#### Document excerpt

- - -

Severe adhesion, fibrous tissue, and inflammation generally occur around the fistula, making rTEF repair surgery difficult. Thoracoscopic surgery provides an enlarged and clearer field. We have performed over 100 thoracoscopic repair surgeries since the first attempt in 2014, with a final cure rate of approximately 84.5% (including early cases). The success rate has been growing year after year by the increase in our thoracoscopic technical experience. The challenges of repair surgery are locating and exposing the fistula while minimizing tissue injury and ischemia. It has been proposed that a guide wire should be left in the fistula to assist in localization [9, 10] and that an endoscopic light source should be used for localization [11]. It was also reported that a fistula can be confirmed if air is seen in the trachea after complete separation of the trachea and esophagus [1]. Endoscopic light localization may interfere with respiratory support. Extra dissection of the esophagus during surgery may injure the vagal nerve and tissue more severely, even leading to lymphatic leakage [12, 13]. We also placed a guide wire prior to the operation to determine the location of the fistula as previously described by Coran [7] for double assurance. However, this may cause friction damage to the trachea and esophagus. In addition, it was difficult to insert the guide wire in some cases because of the poor esophageal condition, airway malformations and irregular fistulae. For esophageal-pulmonary fistulas, as a special type of rTEF, the thoracic infection was usually more severe, so the location could hardly be identified and precludes the use of a guide wire. We therefore attempted to improve rTEF surgery by fluorescent imaging thoracoscopy with ICG. We subsequently applied this method to delayed closure surgery. The patient was diagnosed with esophageal atresia type III with a long gap. Ligation of the tracheoesophageal fistula and gastrostomy were performed at another hospital after birth, and 3 months later, end-to-end anastomosis of the esophagus was performed and failed again. The condition of the thoracic cavity was complex and similar to that observed in patients with rTEF, and ICG helped to identify the esophageal pouch during surgery.

- - -

#### Dataset entries
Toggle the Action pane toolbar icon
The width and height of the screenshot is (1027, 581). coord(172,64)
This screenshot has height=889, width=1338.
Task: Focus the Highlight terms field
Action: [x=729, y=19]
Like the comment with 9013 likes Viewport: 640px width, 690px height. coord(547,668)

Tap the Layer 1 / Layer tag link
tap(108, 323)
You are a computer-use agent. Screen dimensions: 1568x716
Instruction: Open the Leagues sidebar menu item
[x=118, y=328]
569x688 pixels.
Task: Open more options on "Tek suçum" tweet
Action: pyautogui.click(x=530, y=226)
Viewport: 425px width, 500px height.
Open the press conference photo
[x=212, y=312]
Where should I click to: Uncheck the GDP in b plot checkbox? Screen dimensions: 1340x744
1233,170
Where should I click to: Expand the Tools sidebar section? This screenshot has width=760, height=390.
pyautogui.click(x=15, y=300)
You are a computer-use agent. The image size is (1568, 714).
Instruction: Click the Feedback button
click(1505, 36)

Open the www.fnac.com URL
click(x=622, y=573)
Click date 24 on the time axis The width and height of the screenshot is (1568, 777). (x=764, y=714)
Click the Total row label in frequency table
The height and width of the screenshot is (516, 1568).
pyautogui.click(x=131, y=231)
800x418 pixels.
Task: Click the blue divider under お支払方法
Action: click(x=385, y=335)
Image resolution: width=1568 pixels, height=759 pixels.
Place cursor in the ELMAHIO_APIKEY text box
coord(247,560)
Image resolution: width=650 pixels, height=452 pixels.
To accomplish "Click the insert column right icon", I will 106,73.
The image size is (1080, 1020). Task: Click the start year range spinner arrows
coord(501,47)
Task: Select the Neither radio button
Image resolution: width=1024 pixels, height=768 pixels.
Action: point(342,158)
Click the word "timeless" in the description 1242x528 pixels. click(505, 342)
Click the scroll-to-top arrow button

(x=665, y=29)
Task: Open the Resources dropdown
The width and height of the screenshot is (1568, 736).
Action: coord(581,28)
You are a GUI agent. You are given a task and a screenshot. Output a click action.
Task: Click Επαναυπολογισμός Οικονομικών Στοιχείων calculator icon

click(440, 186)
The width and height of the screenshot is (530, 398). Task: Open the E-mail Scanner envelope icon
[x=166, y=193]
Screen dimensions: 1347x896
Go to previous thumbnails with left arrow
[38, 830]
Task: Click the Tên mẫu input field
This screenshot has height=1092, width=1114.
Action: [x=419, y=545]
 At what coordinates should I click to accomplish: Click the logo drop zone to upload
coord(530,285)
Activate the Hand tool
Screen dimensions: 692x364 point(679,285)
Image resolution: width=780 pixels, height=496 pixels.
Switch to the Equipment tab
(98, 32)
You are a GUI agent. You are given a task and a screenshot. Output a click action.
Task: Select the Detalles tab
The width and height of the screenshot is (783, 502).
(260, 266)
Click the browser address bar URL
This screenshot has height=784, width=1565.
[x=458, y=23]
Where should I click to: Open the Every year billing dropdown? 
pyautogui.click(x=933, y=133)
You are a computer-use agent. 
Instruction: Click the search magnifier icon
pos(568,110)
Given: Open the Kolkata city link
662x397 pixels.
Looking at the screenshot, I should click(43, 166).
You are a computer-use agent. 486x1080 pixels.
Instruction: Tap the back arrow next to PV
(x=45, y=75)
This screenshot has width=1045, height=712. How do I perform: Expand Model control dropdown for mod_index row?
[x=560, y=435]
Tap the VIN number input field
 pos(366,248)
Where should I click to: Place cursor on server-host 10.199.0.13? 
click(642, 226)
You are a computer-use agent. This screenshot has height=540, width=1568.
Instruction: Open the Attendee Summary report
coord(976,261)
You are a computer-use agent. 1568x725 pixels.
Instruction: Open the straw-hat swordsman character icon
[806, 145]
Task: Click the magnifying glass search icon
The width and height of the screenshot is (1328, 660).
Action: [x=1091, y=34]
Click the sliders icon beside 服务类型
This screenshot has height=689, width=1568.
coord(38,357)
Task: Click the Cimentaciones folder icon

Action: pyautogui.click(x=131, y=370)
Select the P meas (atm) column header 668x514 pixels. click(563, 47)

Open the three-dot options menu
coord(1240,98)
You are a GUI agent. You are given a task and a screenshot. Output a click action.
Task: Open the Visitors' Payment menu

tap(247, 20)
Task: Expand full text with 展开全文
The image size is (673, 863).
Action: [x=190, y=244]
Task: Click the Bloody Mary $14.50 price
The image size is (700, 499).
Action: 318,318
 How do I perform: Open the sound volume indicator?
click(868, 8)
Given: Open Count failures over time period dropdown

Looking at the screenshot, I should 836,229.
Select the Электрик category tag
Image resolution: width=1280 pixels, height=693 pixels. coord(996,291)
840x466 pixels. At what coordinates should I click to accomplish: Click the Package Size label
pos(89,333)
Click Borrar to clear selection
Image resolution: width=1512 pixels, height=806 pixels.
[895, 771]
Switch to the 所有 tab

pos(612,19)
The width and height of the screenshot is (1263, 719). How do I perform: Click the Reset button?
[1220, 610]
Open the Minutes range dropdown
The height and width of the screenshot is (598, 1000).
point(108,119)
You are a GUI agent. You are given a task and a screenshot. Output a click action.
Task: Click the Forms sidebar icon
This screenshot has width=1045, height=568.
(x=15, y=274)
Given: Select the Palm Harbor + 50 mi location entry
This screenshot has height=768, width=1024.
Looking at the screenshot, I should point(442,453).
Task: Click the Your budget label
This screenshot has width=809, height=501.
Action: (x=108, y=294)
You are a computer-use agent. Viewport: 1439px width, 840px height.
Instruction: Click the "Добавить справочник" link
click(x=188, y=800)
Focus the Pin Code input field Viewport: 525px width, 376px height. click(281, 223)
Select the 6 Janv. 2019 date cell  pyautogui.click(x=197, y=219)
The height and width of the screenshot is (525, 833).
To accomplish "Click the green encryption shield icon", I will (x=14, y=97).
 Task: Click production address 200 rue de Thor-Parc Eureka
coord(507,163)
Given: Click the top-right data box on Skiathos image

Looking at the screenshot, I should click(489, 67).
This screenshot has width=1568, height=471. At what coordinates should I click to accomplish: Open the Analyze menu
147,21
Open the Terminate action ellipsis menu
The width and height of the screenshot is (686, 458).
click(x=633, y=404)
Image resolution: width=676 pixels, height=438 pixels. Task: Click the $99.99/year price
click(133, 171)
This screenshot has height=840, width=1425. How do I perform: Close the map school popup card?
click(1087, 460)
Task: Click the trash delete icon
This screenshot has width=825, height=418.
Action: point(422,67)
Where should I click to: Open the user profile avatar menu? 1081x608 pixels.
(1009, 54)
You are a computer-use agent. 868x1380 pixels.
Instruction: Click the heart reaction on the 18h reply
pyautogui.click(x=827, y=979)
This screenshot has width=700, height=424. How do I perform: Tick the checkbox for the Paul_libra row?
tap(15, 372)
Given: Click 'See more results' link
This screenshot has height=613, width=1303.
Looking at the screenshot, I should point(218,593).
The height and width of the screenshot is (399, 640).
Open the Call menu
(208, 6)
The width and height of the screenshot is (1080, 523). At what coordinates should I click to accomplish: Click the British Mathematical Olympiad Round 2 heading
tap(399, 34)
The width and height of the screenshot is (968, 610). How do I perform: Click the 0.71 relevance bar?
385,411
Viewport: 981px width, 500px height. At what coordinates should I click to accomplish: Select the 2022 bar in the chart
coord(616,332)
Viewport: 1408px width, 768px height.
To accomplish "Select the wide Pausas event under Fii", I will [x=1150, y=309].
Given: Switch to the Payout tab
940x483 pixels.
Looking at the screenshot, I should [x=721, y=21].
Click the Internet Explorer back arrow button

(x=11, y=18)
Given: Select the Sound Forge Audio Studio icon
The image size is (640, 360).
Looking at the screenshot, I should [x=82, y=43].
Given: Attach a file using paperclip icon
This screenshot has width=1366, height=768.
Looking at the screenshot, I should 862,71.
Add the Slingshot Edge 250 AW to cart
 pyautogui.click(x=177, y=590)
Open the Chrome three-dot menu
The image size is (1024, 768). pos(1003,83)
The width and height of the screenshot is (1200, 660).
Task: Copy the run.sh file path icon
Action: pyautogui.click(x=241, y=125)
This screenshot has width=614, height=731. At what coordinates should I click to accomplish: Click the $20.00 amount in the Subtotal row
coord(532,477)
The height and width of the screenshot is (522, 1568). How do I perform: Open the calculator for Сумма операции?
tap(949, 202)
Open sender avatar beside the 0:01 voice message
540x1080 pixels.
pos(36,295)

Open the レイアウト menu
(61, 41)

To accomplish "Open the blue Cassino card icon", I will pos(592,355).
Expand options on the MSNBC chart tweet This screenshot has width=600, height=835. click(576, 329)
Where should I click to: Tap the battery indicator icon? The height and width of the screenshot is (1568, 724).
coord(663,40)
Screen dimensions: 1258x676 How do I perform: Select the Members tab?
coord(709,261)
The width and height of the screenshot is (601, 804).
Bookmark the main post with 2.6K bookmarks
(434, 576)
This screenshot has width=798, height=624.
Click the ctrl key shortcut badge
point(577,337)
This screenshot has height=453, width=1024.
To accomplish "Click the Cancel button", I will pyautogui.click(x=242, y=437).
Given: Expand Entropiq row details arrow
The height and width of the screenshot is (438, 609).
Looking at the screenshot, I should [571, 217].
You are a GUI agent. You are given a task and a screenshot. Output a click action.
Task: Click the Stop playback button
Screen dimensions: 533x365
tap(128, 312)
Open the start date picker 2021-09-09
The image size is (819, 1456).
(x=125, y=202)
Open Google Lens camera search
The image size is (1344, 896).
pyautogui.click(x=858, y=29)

- - -

#### Work order 1
In the passage on thoracoscopic rTEF repair, translate this sentence into Spanish: "Thoracoscopic surgery provides an enlarged and clearer field."
#### Work order 2
According to the passage on thoracoscopic rTEF repair, what approximate final cure rate has been achieved with the thoracoscopic repair surgeries performed since 2014?
#### Work order 3
In the passage on thoracoscopic rTEF repair, list every reason given in the sentence beginning "In addition, it was difficult to insert the guide wire" for why the guide wire was hard to insert.

#### Response box 1
La cirugía toracoscópica proporciona un campo ampliado y más claro.

#### Response box 2
Approximately 84.5%, including early cases.

#### Response box 3
- Poor esophageal condition
- Airway malformations
- Irregular fistulae